Before we can download the actual content, we need a list of identifiers from the magazine articles that fit to the selection criteria we made above. We put this list in a dataframe in which we store some additional metadata. This  dataframe is used later on for accessing the content. 

In [None]:
## Extract the identifiers
## This might take a while
identifierList = []
startRecord = 0
maximumRecord = 1000
recordCounter = 0

## Assemble the query based on the parameters, we set the  maximumRecords to 1000 to prevent overloading the system
query = f"https://jsru.kb.nl/sru/sru/{apikey}?operation=searchRetrieve"\
        f"&query={keyword}"\
        f"&recordSchema=dc&startRecord={startRecord}&maximumRecords={maximumRecord}&x-collection=DTS_pagina"
print(query)


page = requests.get(query)
soup = BeautifulSoup(page.content,'xml')
print(soup)

for item in soup.findAll('srw:searchRetrieveResponse'):
    records = item.find('srw:numberOfRecords').text
    
## Iterate through the query results to extract the metadata 
while recordCounter < int(records):
    page = requests.get(query)
    soup = BeautifulSoup(page.content, 'xml')

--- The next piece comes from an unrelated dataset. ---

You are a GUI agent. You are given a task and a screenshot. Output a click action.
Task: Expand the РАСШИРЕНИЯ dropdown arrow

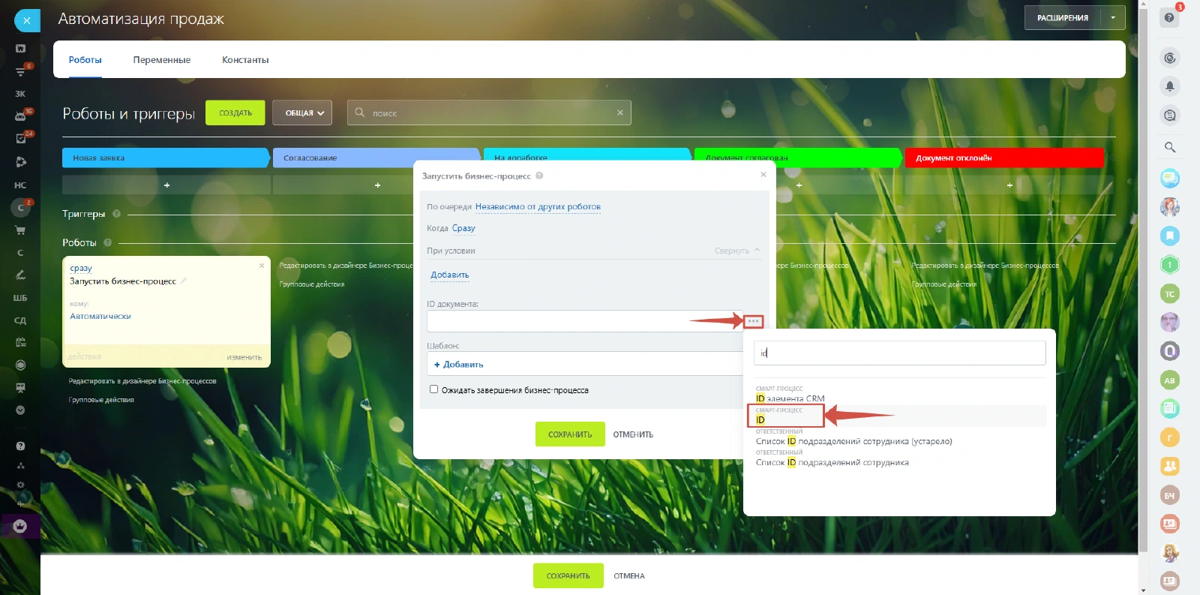[x=1113, y=17]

    ## The query returns an xml page with (in this example) 1000 articles 
    ## We extract the metadate per article
    for item in soup.findAll('srw:recordData'):
        identifier = item.find('dcx:pageOcrUrl')
        oai = item.find('OaiPmhIdentifier')    
        identifierList.append([identifier.text, oai.text])
        recordCounter += 1
    ## If there are more than 1000 results, 
    ## this code is used to proceed to the next pages to collect the remainder of the results
    startRecord = startRecord + 1000
    query = f"https://jsru.kb.nl/sru/sru/{apikey}?operation=searchRetrieve"\
        f"&query={keyword}"\
        f"&recordSchema=dc&startRecord={startRecord}&maximumRecords={maximumRecord}&x-collection=DTS_pagina"

In [None]:
## Create the dataframe
dfIdentifiers = pd.DataFrame(identifierList, columns = ['identifier', 'oai'])
## Show the number of found identifiers
print('Found: ',len(dfIdentifiers))
csvlist = dfIdentifiers.to_csv('identifierslist.csvlist')
dfIdentifiers.head(40)

# Retrieving the magazine identifiers
The articles do not directly include metadata on the magazines. Therefore, some additional coding is necessary to retrieve metadata of the magazine (in this case title and date) to which the article belongs.

In [None]:
# Iterate through each record in the DataFrame to get the title and date
for index, row in dfIdentifiers.iterrows():
    oai = row['oai']  # Extract the OaiPmhIdentifier
    identifier = row['identifier']
    
    # Construct the URL for DTS records
    if "DTS" in oai or "TIJDSCHRIFTEN" in oai:
        # Form the URL by replacing the 'DTS:' with the proper format for the URL
        urn = identifier.split("urn=")[-1]
        urn = ":".join(urn.split(":")[:3])
        url = f"http://resolver.kb.nl/resolve?urn={urn}"
        
        # Try to access the URL and parse the title and extract date
        try:
            page = requests.get(url)
            soup = BeautifulSoup(page.content, 'html.parser')  
            title_tag = soup.find('title')  
            if title_tag:
                magazine_title = title_tag.text.strip() 
                dfIdentifiers.at[index, 'magazine title'] = magazine_title
                date_match = re.search(r'\b\d{4}\b', magazine_title)
                if date_match:
                    magazine_date = date_match.group(0)
                else:
                    magazine_date = "No Date Found"
                dfIdentifiers.at[index, 'publication date'] = magazine_date
            else:
                dfIdentifiers.at[index, 'magazine title'] = "No Title Found"
                dfIdentifiers.at[index, 'publication date'] = "No Date Found"
        except Exception as e:
            dfIdentifiers.at[index, 'magazine title'] = "Error Fetching Title"
            dfIdentifiers.at[index, 'publication date'] = "Error Fetching Date"
            print(f"Error for {url}: {e}")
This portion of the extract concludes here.